Person holding a paper bag with red apples

Use the Food Miles Calculator to find out where your food has travelled from

Lifesum

Lifesum is a healthy living app that allows you to follow diets and create tailored meal plans. If you’re feeling stuck for climatarian recipe ideas, you can get started with its suggested 7-day meal plan.

Gousto

If you’re looking for easy climate-friendly recipe kits, B Corp certified Gousto meals could reduce your carbon emissions by 23%.

Eat Green

For more eco recipe ideas, check out Eat Green by Melissa Hemsley.

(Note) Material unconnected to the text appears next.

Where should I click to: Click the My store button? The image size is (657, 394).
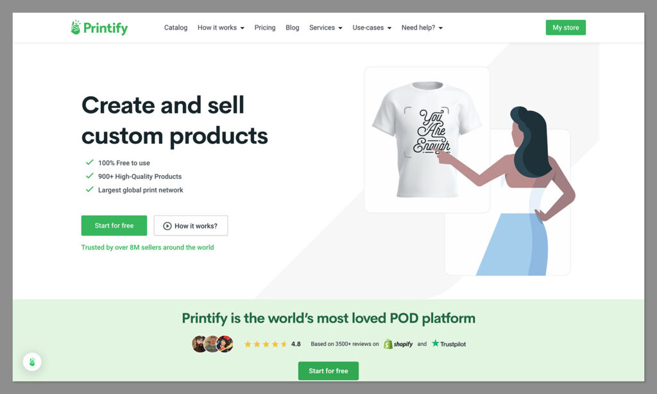click(566, 28)
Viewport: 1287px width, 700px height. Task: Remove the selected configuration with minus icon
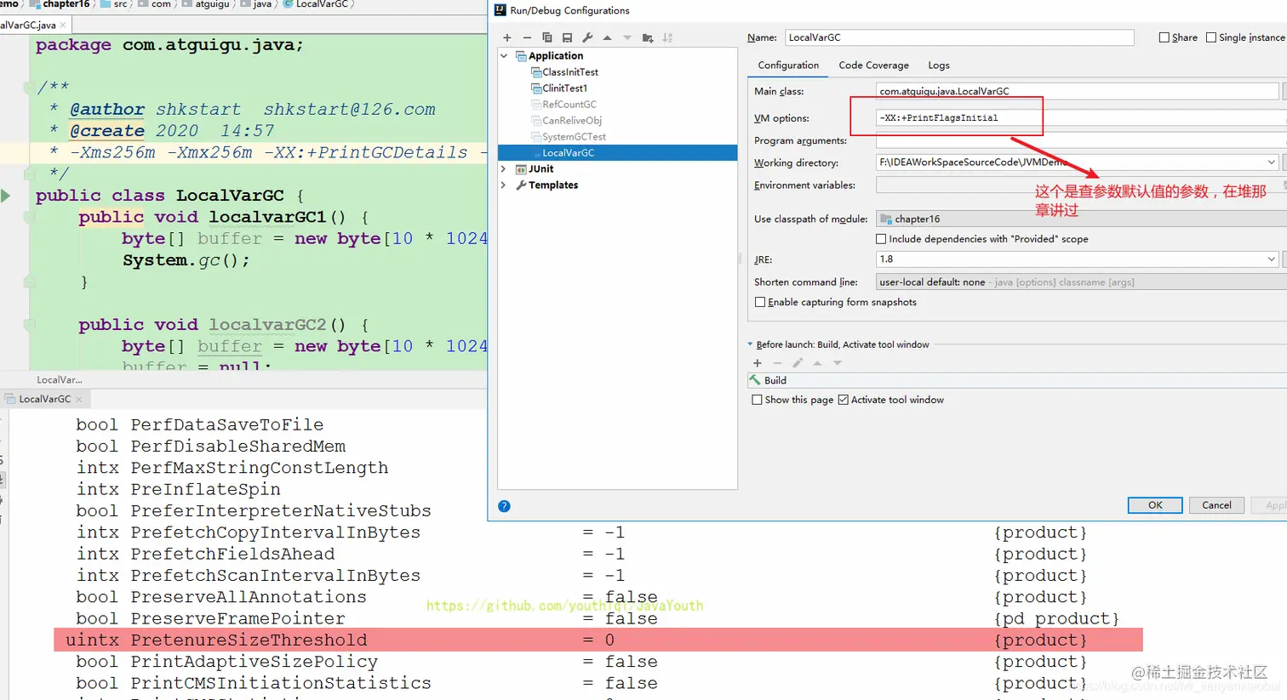527,37
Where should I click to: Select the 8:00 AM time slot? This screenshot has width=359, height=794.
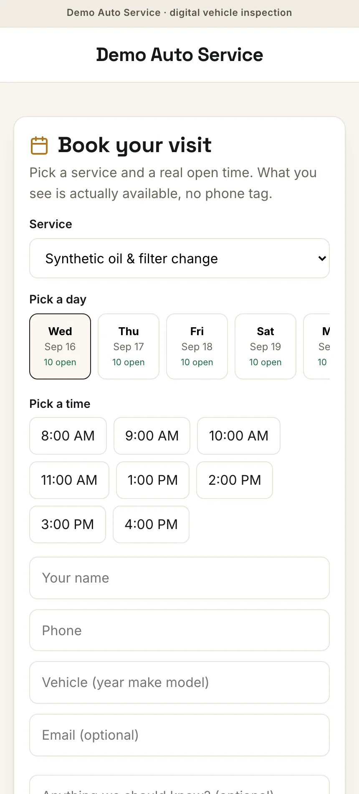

It has over 100 recipes that champion sustainability by using local, seasonal ingredients, reducing food waste and adding meat and dairy as optional extras.

A recipe book with lettuce leaves on it.

Get inspired to eat more sustainably with Melissa's recipe book

Ultimately, the climatarian diet is about eating with the intention to reduce the carbon footprint in your diet.

It’s about doing better rather than being perfect.

The reality is, the majority of the carbon footprint in the food industry doesn't lie with the consumer.

The industry still has a long way to go in terms of sustainability.

For Holden, that could look like an easy to understand labelling scheme where all “farmers use the same way of measuring their sustainability with a score that could include whether the product is climate-friendly, nature-friendly, animal welfare friendly and whether it’s Fairtrade.

But for now, the climatarian diet is a stepping stone towards taking control of what we eat, eating more in line with our ethics, voting for those in the industry that are making a difference and having a positive individual impact we can feel good about.